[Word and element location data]
= = =

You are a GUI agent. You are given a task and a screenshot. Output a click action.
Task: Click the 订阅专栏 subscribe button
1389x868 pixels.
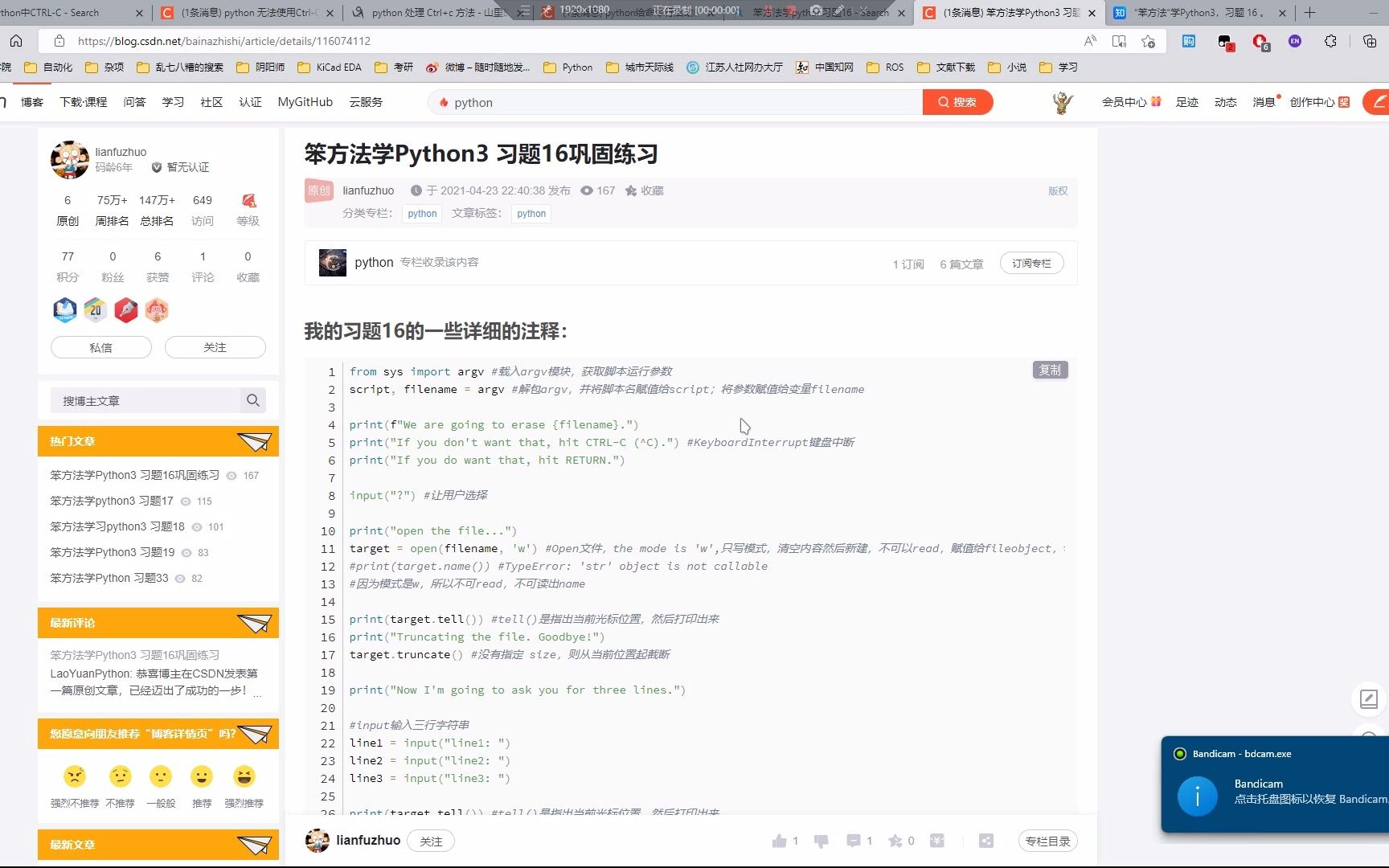[x=1031, y=263]

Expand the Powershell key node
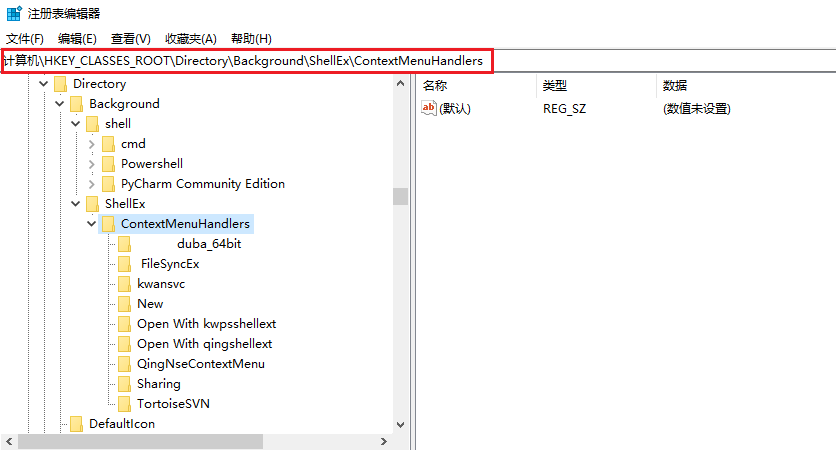pyautogui.click(x=92, y=164)
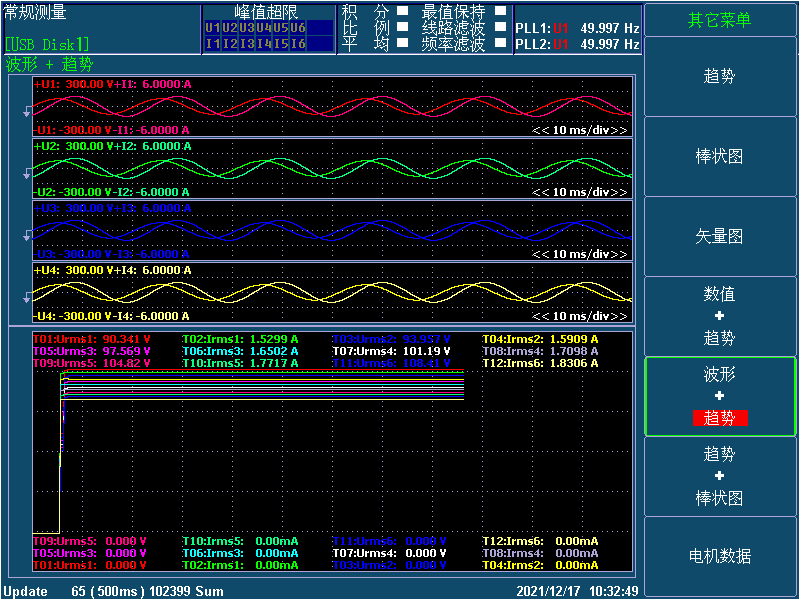800x600 pixels.
Task: Click the U2 waveform zero-level marker
Action: (27, 175)
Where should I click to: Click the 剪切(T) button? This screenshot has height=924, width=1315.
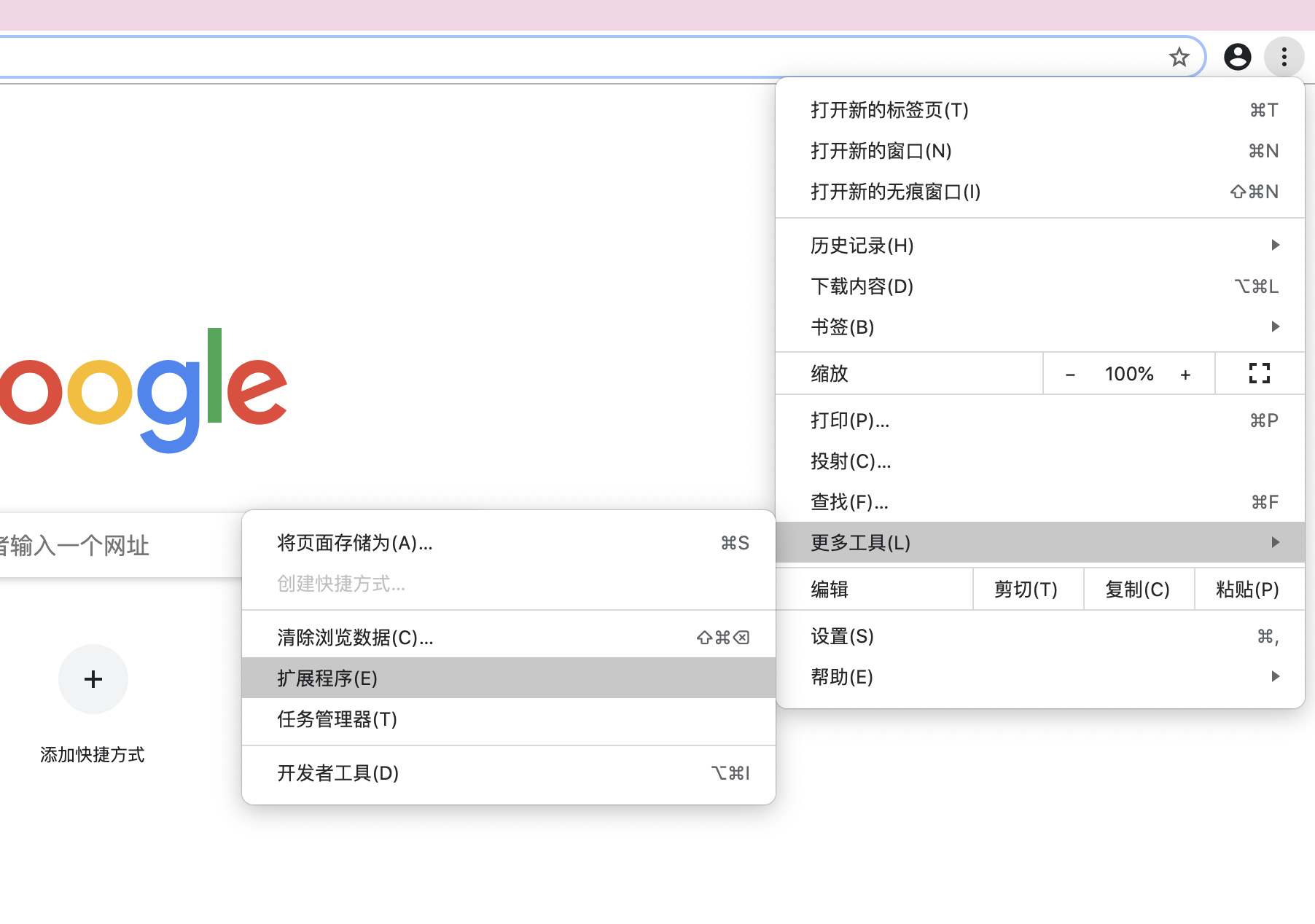[x=1027, y=589]
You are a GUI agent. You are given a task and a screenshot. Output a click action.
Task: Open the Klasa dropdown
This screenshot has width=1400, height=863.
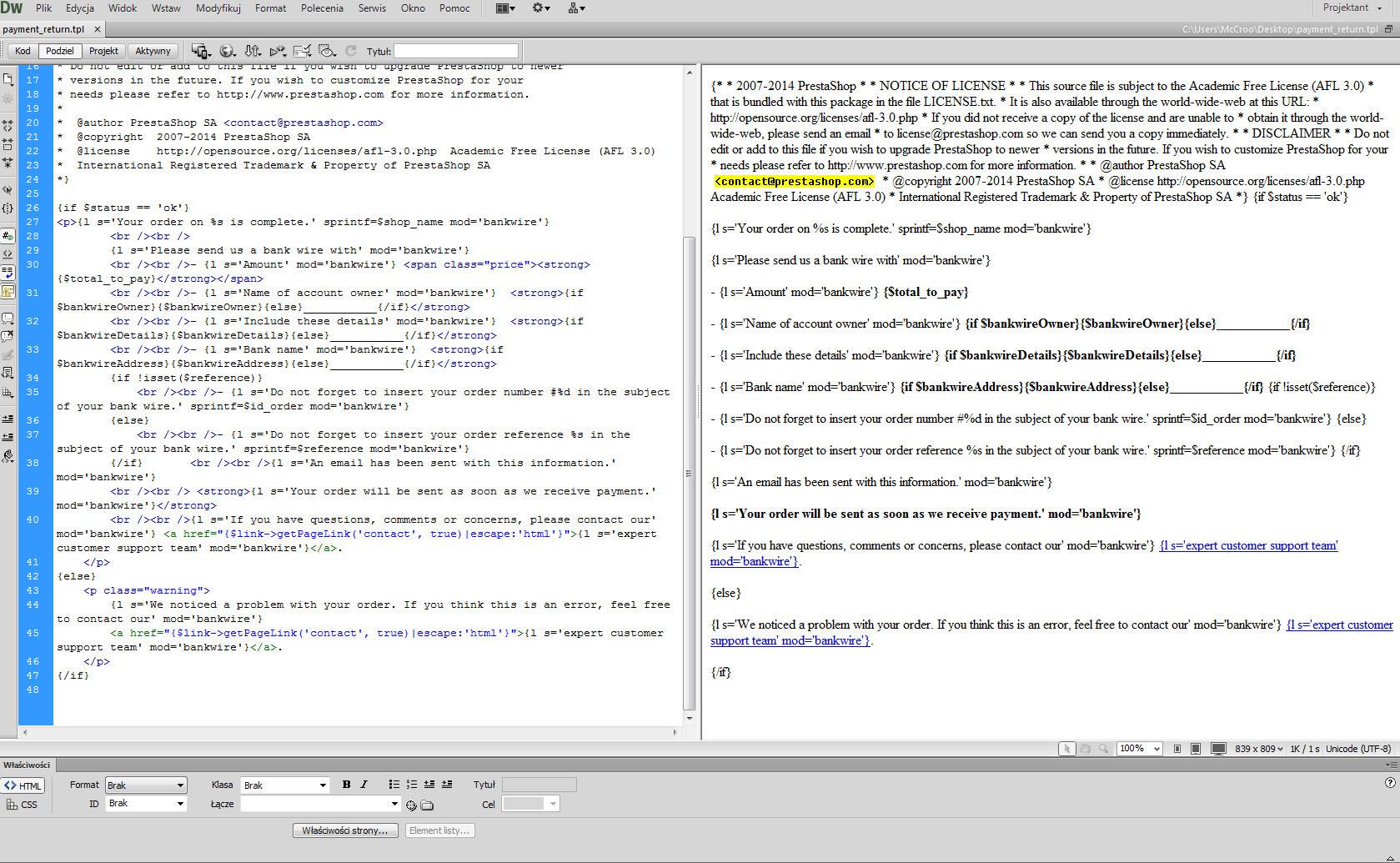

= = =

== WORK INSTRUCTIONS ==
Recast the items above as a JSON list of strings, one string per line, with blank lines skipped and the pictures left out.

== SOLUTION TO THE PROBLEM ==
[
  "You are a GUI agent. You are given a task and a screenshot. Output a click action.",
  "Task: Click the 订阅专栏 subscribe button",
  "1389x868 pixels.",
  "[x=1031, y=263]",
  "Expand the Powershell key node",
  "pyautogui.click(x=92, y=164)",
  "800x600 pixels.",
  "Task: Click the U2 waveform zero-level marker",
  "Action: (27, 175)",
  "Where should I click to: Click the 剪切(T) button? This screenshot has height=924, width=1315.",
  "[x=1027, y=589]",
  "You are a GUI agent. You are given a task and a screenshot. Output a click action.",
  "Task: Open the Klasa dropdown",
  "This screenshot has width=1400, height=863."
]